Providers may soon be seeing more medical products making their way to patients, though with different profiles than what they have seen in the past, according to Ben Isugr, leader, PwC Health Research Institute.


“The 21st Century Cures Act contains many provisions meant to speed up the approval of new drugs, medical devices, and diagnostics,” Isgur says. “For example, the FDA would be permitted to approve new antibiotics specifically for limited populations of patients, and regulators could rely on ‘real-world evidence’ instead of evidence from randomized clinical trials to support the approval of some new drugs.”

For managed care executives, this may require a closer look at how new products are prescribed to patients and overseen, according to Isgur.

“Narrower labels and different types of evidence used to support use in patients could affect which consumers benefit,” he says. 

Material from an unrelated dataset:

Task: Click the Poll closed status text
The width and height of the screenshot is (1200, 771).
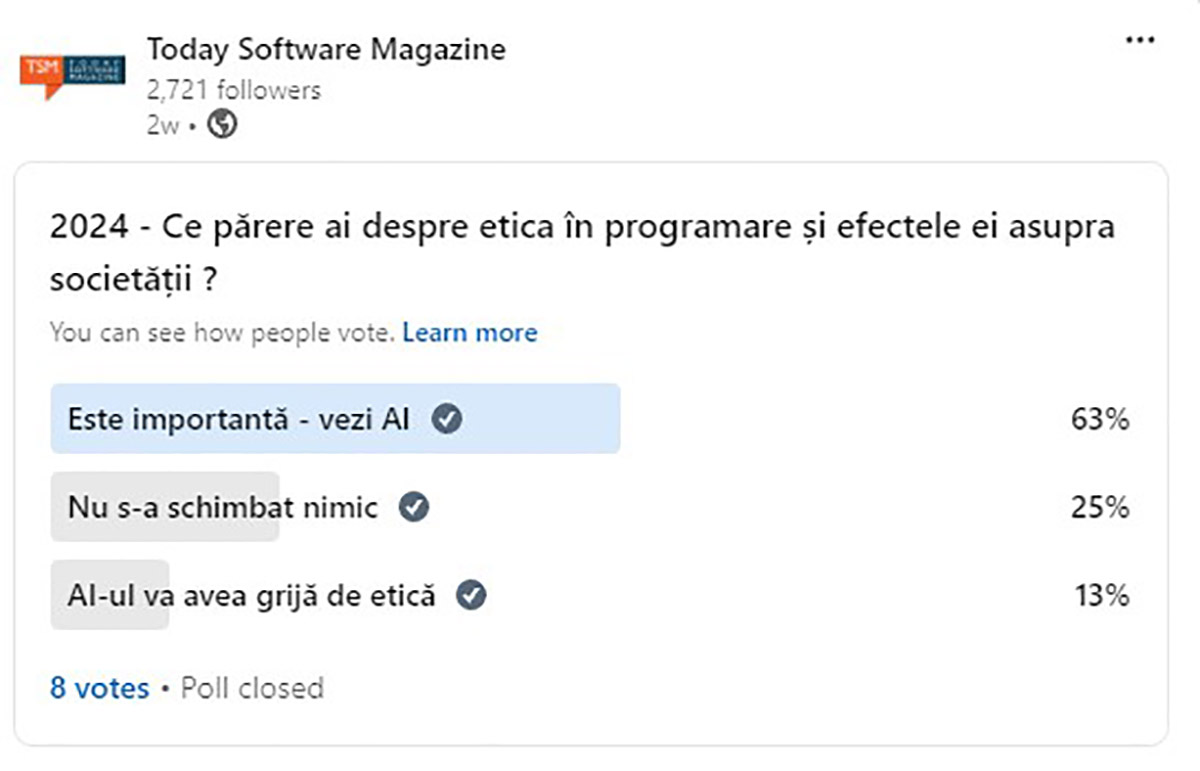Action: (x=252, y=688)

2. It supports evolution of the FDA approval process.


“The bill allows for more patient input in the drug development and approval process with the aim of increasing much needed innovation,” says Jake Caines, director of commercial strategy and performance at Curant Health. “Shorter time periods for trials and smaller sample sizes raise concerns for some regarding diminished safeguards to protect our patients from adverse events.”

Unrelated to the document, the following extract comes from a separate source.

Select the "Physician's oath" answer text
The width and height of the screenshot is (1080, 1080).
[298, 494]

“While it is true that we must strive to circumvent ‘bad drugs’ from entering the market too soon, we must also limit bureaucracy from keeping ‘good drugs’ in the current evaluation process too long,” Caines says.

Although Caines believes that the impact across numerous stakeholders remains to be seen, something positive is already occurring. “Healthcare stakeholders are already communicating in ways which we never have and this, in and of itself, will ensure increased value across the healthcare continuum,” he says.

Next: Leverage data



3. It provides new opportunities to leverage data.

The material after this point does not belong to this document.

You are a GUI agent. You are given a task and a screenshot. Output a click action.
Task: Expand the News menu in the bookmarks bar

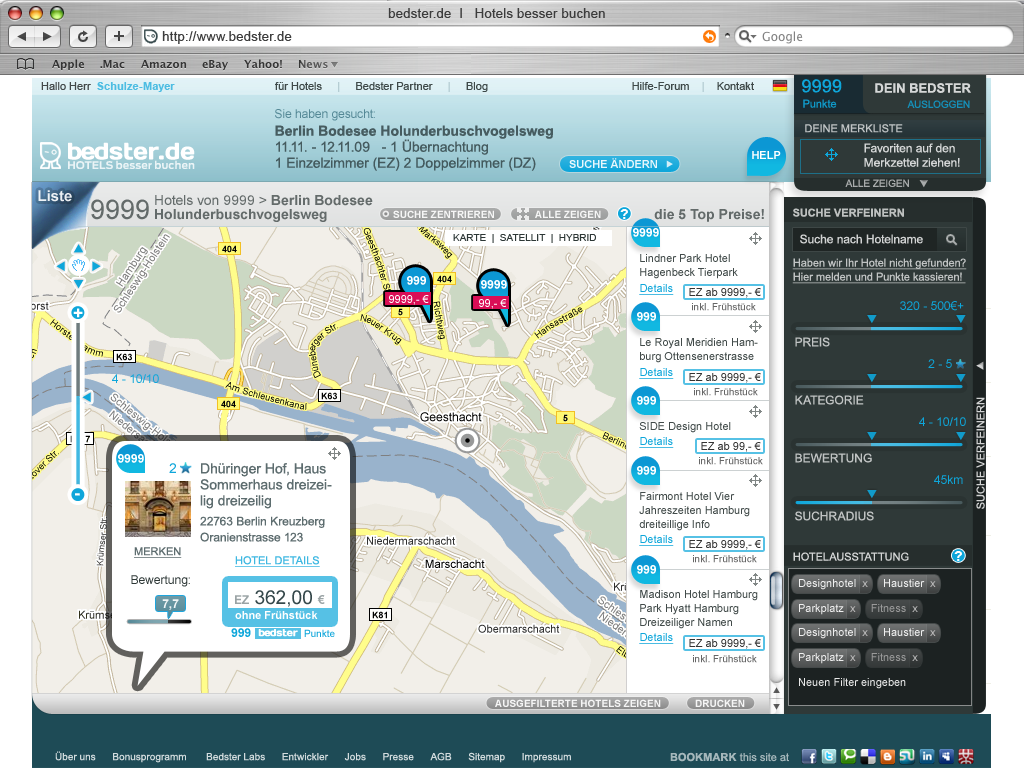point(317,63)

Providers may find new opportunities to leverage information about their patient populations under the Cures Act, according to Isgur. “The bill’s focus on real-world evidence may incentivize life science companies to want to learn more about how patients being given a particular drug or device perform. Access to that information could be sold to life science companies-a major benefit to health insurers and large provider systems who typically collect that data in electronic format.”

4. It’s not just about life science companies.

 The Cures Act is almost 1,000 pages long, and much of it has more to do with care delivery than with product discovery and approval, according to Isgur. “The bill contains hundreds of measures related to everything from promoting the adoption of health IT-including promoting information sharing and certification for specialty care providers-payments made by Medicare and Medicaid for certain products and services, new grants to help train mental health and substance abuse professionals, and much more. Providers will need to pay close attention to these provisions to identify opportunities for, and threats to, their business. Pay close attention to the many adjustments made to Medicare payment rates, which could affect providers.”